BBC Music Magazine

In an age when, to hear the music, you often had to play it yourself, publishers would routinely issue symphonies and chamber works in arrangements for piano duo. In his informative note Anthony Goldstone remarks of the four-hands version of the Trout, made by Czech composer Josef Czerny (no relation of the more famous Carl), the year after Schubert’s death, that if we didn’t know the Quintet we could happily accept the duo as the original. The trouble is that we do know it. And though Czerny did a thoroughly professional job, and the performance has a robust alfresco vigour – if hardly the last degree of poetry or finesse – we inevitably miss the sustaining power of the strings and the delightful contrasts of timbre on which so much of the invention is built.
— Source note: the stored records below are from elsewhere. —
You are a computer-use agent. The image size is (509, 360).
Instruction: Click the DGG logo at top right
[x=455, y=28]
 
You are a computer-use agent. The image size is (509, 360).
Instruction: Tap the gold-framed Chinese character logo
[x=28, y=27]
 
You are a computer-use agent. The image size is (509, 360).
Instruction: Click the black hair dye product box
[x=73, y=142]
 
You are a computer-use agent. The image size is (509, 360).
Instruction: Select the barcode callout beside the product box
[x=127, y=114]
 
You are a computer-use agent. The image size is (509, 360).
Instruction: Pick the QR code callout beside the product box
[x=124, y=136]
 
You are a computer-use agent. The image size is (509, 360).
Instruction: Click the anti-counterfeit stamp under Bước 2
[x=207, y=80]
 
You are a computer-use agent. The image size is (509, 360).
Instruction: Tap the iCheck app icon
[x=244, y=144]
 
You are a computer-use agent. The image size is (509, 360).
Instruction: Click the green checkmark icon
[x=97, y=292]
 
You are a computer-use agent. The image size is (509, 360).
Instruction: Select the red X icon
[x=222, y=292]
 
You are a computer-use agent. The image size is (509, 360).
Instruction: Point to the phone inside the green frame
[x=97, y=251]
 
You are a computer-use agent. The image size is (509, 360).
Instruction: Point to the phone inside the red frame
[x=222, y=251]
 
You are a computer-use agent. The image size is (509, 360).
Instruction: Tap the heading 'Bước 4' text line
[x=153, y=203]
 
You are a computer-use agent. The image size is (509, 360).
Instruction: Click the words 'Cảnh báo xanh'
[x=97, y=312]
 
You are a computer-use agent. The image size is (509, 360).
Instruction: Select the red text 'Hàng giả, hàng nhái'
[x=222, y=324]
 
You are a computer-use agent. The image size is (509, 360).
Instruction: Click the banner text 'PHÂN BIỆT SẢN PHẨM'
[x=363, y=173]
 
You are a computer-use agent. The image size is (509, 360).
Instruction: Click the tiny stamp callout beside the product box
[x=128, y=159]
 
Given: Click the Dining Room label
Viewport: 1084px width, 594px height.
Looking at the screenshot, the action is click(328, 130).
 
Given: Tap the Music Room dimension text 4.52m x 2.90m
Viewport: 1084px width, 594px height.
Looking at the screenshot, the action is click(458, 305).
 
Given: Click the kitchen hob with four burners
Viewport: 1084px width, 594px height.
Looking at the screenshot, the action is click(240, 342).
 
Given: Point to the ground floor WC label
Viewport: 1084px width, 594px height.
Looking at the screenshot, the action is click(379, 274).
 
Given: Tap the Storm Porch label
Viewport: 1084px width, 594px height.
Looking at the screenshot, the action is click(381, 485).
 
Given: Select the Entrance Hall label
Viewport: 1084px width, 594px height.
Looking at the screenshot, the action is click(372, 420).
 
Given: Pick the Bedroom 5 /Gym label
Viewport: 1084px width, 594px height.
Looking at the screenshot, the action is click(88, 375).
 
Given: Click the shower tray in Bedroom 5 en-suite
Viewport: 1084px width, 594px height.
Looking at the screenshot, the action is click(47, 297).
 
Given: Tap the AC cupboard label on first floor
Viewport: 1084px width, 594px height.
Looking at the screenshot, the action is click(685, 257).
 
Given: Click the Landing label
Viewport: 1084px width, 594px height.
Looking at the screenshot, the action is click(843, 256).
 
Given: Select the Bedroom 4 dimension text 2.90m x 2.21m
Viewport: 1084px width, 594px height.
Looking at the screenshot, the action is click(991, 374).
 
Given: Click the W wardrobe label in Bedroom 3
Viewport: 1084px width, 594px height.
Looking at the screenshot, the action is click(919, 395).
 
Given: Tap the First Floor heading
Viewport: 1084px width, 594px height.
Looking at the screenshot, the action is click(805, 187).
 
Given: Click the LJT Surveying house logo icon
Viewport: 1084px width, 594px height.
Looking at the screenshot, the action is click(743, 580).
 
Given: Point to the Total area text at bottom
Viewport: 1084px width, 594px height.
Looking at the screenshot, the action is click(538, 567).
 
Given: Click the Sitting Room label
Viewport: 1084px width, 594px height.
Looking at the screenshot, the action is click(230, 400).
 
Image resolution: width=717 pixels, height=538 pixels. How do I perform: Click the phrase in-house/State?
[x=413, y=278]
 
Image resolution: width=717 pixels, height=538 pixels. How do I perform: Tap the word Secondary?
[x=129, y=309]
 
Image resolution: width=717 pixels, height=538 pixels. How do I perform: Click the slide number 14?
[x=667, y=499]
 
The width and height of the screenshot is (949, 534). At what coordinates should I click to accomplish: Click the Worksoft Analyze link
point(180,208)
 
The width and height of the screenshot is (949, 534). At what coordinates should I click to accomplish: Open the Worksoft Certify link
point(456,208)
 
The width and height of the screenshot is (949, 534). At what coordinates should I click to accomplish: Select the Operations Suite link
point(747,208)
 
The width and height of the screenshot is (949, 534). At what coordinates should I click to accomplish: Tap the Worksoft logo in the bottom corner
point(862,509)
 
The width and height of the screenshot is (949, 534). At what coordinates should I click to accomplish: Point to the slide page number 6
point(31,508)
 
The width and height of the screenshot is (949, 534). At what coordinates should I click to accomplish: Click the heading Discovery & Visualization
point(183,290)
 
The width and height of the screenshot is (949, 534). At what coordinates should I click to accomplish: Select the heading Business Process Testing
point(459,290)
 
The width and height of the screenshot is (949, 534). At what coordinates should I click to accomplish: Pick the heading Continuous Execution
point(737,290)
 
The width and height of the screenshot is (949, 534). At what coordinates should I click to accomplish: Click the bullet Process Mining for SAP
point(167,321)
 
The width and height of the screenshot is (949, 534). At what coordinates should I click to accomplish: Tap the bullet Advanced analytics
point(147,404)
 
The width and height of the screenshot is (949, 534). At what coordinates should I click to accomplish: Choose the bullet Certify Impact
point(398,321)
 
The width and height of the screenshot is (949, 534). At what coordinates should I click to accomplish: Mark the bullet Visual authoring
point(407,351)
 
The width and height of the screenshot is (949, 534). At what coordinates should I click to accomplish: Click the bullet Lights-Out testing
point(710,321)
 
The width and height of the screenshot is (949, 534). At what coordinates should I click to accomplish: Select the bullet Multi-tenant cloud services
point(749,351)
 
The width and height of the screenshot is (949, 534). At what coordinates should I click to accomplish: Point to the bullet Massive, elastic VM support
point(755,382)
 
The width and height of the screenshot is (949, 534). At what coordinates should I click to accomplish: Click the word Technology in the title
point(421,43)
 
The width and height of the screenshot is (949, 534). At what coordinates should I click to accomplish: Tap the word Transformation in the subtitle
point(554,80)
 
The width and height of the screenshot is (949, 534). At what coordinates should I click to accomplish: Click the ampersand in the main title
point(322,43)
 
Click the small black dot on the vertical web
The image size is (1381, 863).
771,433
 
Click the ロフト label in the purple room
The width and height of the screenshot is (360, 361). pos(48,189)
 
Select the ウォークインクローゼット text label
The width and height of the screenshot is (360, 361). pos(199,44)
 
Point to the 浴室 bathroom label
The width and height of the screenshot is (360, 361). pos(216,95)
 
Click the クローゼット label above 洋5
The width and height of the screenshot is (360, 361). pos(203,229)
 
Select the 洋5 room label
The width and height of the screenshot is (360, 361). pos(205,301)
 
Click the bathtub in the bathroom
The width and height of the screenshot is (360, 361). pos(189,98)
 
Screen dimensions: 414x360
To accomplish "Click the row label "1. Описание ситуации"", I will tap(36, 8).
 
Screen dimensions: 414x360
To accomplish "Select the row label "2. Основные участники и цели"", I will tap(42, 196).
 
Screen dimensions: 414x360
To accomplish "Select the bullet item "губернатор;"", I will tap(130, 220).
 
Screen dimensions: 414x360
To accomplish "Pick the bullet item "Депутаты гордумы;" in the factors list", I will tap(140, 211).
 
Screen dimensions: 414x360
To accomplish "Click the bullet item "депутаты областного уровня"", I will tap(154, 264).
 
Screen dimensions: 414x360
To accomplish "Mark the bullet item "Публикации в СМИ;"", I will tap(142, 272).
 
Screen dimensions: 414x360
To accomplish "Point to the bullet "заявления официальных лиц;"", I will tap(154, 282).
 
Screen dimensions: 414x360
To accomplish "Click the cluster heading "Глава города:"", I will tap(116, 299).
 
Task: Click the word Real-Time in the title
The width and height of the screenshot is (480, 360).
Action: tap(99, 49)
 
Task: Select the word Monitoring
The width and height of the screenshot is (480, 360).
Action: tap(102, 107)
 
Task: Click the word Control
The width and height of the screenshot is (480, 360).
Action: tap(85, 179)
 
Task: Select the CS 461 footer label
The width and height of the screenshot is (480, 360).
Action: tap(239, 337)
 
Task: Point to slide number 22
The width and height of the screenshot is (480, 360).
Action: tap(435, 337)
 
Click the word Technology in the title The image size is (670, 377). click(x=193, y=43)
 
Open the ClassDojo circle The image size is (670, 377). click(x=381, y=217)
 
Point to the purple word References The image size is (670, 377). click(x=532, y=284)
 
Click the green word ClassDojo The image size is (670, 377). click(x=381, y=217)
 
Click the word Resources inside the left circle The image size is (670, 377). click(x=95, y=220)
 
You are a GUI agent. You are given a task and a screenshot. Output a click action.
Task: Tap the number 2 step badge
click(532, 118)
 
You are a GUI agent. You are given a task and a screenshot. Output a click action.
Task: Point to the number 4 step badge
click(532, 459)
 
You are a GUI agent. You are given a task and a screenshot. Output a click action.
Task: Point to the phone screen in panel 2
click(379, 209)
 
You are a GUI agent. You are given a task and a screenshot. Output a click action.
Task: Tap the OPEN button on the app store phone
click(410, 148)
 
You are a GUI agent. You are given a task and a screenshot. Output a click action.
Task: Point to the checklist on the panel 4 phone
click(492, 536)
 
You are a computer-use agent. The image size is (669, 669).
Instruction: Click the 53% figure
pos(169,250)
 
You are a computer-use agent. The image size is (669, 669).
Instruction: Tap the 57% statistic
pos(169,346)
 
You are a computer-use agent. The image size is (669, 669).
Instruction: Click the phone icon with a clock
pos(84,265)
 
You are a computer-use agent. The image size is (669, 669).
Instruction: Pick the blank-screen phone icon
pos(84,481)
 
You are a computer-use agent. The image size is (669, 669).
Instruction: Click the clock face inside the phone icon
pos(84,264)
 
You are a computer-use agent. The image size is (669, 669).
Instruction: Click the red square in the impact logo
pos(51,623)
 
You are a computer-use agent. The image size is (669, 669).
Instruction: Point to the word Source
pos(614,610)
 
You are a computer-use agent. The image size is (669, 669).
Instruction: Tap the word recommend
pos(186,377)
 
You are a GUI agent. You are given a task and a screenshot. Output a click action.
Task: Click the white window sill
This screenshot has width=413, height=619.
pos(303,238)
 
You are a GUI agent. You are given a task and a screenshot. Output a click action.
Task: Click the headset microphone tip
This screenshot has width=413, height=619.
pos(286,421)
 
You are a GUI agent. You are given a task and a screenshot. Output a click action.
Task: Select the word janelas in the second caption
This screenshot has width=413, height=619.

There are no such problems in Hungarian composer Ede Poldini’s entertaining, over-the-top study on the E flat Impromptu, D. 899/2, which at one point mischievously slips in a theme from the Wanderer Fantasy. And Prokofiev’s piquant, glittering take on a sequence of waltzes and German Dances is well worth hearing. Performances are always enjoyable if longer on breezy energy than colouristic subtlety (though the bright, resonant church acoustic hardly flatters the piano sound.) Goldstone himself offers a skilful, sensitively harmonised realisation of a polonaise fragment (D.618a) that Schubert left as a melodic outline. But it’s hard to work up any enthusiasm for the crude transcription (by Schubert’s friend Josef Hüttenbrenner) of the Rosamunde Overture, or the arrangements of the Adagio from the C major Quintet; if ever medium and message were indivisible, it is here.